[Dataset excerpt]
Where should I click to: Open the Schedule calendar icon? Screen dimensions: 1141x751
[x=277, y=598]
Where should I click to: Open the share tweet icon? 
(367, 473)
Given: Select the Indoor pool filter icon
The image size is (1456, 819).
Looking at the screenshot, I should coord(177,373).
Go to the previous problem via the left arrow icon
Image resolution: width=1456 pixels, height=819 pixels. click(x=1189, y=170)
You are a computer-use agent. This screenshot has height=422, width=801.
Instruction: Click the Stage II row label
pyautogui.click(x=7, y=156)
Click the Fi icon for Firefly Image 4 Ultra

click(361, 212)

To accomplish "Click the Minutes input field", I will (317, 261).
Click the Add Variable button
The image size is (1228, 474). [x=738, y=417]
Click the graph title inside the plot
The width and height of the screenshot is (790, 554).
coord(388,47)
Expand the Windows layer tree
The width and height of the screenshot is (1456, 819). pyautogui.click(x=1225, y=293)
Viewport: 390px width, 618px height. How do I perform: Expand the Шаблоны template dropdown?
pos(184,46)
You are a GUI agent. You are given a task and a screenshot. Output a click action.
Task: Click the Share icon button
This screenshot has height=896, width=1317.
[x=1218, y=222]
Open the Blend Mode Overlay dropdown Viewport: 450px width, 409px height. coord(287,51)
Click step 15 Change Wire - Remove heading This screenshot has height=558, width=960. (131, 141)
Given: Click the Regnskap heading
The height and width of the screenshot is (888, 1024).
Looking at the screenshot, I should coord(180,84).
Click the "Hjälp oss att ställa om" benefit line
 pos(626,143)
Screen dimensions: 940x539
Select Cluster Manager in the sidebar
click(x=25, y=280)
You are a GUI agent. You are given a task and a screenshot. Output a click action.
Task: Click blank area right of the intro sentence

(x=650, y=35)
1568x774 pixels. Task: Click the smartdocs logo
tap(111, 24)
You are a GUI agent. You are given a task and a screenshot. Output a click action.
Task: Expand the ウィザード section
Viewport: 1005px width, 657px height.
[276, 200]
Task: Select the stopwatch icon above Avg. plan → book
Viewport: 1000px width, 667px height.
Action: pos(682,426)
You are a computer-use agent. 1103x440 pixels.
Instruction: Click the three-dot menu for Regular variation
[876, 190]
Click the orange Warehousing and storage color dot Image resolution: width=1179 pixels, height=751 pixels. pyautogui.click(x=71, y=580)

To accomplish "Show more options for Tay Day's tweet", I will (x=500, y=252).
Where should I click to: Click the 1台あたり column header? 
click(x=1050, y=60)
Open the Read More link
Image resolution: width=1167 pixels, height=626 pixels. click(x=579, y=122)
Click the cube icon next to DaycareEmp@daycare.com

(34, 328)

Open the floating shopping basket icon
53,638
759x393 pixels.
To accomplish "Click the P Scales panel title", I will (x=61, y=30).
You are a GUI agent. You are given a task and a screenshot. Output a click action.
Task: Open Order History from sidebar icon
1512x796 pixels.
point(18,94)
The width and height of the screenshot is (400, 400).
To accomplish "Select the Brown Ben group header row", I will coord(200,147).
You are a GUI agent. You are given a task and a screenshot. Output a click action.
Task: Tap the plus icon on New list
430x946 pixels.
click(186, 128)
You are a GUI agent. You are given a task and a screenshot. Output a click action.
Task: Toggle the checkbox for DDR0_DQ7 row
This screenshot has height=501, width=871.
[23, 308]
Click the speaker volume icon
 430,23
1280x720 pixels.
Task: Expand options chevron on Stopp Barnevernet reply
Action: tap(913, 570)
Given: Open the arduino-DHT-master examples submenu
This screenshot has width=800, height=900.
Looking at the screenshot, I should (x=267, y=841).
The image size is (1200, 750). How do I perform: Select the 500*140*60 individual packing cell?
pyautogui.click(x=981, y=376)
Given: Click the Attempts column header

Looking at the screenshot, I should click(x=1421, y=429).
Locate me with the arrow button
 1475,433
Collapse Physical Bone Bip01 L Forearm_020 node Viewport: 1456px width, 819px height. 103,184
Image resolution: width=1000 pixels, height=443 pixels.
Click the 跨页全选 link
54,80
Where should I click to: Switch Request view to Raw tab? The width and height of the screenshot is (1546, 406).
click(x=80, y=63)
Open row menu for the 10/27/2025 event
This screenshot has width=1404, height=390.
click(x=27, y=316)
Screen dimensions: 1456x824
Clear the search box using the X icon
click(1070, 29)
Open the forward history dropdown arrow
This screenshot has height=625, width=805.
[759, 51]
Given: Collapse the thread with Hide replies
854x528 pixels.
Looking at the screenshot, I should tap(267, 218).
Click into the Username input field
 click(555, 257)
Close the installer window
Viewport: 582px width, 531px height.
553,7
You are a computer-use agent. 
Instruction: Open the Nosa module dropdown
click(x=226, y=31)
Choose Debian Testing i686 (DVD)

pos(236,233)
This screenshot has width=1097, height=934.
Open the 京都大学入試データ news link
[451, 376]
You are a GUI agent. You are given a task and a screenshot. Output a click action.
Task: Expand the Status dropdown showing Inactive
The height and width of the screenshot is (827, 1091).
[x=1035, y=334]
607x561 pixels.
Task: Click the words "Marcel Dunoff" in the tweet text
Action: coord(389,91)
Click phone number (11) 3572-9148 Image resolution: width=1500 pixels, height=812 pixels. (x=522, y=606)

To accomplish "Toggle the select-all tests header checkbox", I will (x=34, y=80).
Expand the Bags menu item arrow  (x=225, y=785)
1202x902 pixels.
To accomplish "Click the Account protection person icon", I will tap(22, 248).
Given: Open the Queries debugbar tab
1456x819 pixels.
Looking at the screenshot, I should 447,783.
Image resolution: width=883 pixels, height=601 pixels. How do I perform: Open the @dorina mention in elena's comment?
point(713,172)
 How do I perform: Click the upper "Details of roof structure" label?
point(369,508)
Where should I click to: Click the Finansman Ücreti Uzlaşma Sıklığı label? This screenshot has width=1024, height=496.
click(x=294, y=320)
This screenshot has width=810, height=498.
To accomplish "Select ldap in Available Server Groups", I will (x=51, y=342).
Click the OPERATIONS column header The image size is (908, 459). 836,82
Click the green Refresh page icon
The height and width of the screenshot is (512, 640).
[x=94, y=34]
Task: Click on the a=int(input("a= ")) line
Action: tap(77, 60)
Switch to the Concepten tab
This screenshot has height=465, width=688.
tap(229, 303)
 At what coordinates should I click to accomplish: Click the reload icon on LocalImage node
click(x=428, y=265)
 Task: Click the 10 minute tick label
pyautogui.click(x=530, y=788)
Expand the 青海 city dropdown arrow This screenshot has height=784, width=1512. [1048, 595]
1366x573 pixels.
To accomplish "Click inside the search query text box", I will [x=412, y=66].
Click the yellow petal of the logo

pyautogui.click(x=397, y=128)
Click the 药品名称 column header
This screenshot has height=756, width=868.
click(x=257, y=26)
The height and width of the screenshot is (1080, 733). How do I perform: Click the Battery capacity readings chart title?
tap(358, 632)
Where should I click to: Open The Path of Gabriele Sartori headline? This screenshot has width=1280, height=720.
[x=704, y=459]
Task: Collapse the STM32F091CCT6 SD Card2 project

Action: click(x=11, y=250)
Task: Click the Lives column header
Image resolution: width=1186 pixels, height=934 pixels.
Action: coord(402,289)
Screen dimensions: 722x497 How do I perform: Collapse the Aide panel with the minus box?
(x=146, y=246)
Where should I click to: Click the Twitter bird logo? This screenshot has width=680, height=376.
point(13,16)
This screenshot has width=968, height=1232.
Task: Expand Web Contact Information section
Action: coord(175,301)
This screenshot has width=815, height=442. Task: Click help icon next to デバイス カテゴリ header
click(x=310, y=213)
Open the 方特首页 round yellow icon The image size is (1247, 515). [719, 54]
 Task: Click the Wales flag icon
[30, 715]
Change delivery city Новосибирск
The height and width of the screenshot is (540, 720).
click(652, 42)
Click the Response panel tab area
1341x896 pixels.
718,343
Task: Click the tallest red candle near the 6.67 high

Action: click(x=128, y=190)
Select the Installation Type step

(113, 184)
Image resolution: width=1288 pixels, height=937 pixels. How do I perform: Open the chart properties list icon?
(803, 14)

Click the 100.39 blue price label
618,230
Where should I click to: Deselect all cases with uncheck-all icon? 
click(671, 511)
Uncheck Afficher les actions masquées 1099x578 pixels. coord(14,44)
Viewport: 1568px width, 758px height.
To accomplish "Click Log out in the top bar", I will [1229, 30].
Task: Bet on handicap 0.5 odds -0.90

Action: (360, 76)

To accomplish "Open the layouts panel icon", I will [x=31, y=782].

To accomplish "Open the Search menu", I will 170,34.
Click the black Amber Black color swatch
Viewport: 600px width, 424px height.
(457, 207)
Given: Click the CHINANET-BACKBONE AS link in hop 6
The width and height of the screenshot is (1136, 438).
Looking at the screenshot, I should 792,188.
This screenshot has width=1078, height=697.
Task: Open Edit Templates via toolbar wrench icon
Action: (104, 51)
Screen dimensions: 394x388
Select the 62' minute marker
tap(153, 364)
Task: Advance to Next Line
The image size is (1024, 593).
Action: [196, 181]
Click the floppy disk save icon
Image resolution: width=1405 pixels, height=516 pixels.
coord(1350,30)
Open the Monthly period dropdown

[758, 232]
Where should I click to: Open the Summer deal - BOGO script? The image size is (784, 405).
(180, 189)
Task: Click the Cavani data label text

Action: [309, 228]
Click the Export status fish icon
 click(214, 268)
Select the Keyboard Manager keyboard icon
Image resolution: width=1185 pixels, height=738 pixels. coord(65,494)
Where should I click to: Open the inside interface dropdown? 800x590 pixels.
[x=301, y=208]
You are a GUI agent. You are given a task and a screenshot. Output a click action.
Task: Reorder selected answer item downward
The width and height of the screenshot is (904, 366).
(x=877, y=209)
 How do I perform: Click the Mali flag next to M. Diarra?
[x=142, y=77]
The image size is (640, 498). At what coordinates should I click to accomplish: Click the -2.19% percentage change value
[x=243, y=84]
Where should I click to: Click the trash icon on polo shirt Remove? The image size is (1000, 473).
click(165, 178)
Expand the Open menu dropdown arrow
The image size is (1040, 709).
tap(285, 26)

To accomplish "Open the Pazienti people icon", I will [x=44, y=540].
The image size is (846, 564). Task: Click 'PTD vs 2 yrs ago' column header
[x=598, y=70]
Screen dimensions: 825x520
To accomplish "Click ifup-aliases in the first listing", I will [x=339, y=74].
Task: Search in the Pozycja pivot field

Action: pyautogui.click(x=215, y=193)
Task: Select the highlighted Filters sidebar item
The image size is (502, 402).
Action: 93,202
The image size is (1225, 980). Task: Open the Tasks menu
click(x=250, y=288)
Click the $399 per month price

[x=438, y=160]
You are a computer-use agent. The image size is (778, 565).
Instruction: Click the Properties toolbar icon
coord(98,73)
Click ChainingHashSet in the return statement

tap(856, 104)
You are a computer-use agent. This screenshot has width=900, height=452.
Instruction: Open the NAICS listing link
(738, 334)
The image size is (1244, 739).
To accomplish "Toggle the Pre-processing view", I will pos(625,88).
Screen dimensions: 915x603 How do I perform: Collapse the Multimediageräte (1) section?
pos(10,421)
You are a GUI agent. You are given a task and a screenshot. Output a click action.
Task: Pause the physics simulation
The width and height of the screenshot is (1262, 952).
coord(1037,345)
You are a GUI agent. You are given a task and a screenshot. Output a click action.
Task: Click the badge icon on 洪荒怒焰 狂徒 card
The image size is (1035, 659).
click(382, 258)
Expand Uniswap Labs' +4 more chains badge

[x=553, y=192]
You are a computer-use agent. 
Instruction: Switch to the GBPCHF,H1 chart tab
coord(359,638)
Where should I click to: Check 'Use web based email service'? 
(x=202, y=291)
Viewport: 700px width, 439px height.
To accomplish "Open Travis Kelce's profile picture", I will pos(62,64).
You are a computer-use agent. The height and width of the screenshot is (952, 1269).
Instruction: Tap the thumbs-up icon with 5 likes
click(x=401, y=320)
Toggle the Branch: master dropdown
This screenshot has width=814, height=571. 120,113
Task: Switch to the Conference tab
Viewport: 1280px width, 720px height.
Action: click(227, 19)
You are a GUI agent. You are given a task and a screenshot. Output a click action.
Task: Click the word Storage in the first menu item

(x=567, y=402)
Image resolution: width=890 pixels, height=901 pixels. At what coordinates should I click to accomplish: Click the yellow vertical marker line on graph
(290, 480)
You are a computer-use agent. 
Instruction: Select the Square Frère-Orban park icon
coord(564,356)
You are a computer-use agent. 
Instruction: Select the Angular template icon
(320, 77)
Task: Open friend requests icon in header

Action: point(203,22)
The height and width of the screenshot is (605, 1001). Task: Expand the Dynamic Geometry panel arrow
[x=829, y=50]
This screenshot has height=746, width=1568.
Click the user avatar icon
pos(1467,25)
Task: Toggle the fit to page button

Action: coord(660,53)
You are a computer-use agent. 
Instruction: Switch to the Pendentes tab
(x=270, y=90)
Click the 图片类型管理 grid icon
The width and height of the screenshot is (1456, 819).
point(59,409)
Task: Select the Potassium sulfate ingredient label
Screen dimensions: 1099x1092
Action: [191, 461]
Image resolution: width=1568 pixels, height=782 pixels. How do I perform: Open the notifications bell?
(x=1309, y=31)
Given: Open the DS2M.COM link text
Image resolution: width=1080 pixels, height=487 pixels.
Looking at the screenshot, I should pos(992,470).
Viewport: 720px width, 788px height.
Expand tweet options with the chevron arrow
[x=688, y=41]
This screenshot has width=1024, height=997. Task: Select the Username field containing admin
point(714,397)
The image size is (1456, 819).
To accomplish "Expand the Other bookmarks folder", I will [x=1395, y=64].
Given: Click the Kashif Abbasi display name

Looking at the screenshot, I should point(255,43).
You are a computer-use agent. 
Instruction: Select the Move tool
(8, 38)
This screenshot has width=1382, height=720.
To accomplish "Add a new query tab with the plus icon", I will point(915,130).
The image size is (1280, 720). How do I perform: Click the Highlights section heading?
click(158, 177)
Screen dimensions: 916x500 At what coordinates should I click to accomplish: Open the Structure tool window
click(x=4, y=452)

(Exercise prompt) Reproduce the material from its beginning down to the line containing "pos(184,46)", inclusive, substituting "layer panel" for "layer tree" and leaving everything else intact.

(Reply to the task)
Where should I click to: Open the Schedule calendar icon? Screen dimensions: 1141x751
[x=277, y=598]
Where should I click to: Open the share tweet icon? 
(367, 473)
Given: Select the Indoor pool filter icon
The image size is (1456, 819).
Looking at the screenshot, I should coord(177,373).
Go to the previous problem via the left arrow icon
Image resolution: width=1456 pixels, height=819 pixels. click(x=1189, y=170)
You are a computer-use agent. This screenshot has height=422, width=801.
Instruction: Click the Stage II row label
pyautogui.click(x=7, y=156)
Click the Fi icon for Firefly Image 4 Ultra

click(361, 212)

To accomplish "Click the Minutes input field", I will (317, 261).
Click the Add Variable button
The image size is (1228, 474). [x=738, y=417]
Click the graph title inside the plot
The width and height of the screenshot is (790, 554).
coord(388,47)
Expand the Windows layer panel
The width and height of the screenshot is (1456, 819). pyautogui.click(x=1225, y=293)
Viewport: 390px width, 618px height. How do I perform: Expand the Шаблоны template dropdown?
pos(184,46)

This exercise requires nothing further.